Congratulations to Puja Kapai who has won the prestigious 2021 Global Pluralism Award from the Global Centre for Pluralism, an international research and education centre in Canada. The Award celebrates exemplary achievements in building more inclusive societies where diversity is protected. This year 500 nominations spanning 70 countries were received and Puja received the award for her research, advocacy, and mobilization in the advancement of the equal rights of Hong Kong’s ethnic minorities, women and children. Another 2 awardees are a school project promoting Jewish-Arab education in Israel and an organization in Kenya helping the historically excluded communities to access even the most basic services. Click here to view the Virtual Ceremony that was held with remarks from the Right Hon. Joe Clark who was chair of the international jury for the award.
“I am most humbled to receive the Global Pluralism Award,” Puja Kapai said. “By honouring my work in advancing social justice in relation to race, gender and minority rights, the Award renders visible the lived realities of all those who are routinely marginalised and experience systemic exclusion and discrimination in nearly every sphere of life. The Award also signals the responsibilities we each carry to begin the journey of inclusion, acceptance and pluralism at home.”

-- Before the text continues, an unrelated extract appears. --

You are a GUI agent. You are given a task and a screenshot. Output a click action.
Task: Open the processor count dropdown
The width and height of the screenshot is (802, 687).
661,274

Puja Kapai is an academic, lawyer and social justice advocate who challenges gendered and racialised cultural norms. An HKU alum who grew up in Hong Kong, she is also Convenor of the HKU Women’s Studies Research Centre, which advocates around issues of gender, sexuality and diversity as well as Director of the Faculty’s Social Justice Summer Internship program which partners with students and NGOs working on gender-based violence, human trafficking and migration, ethnic minorities, children’s rights and COVID-19 related inequalities to conduct research and develop related recommendations to drive policy change. Growing up as an ethnic minority child in racially homogenous Hong Kong, Kapai faced barriers to education from an early age; these experiences inspired her to break these barriers as an advocate, attorney, and legal scholar.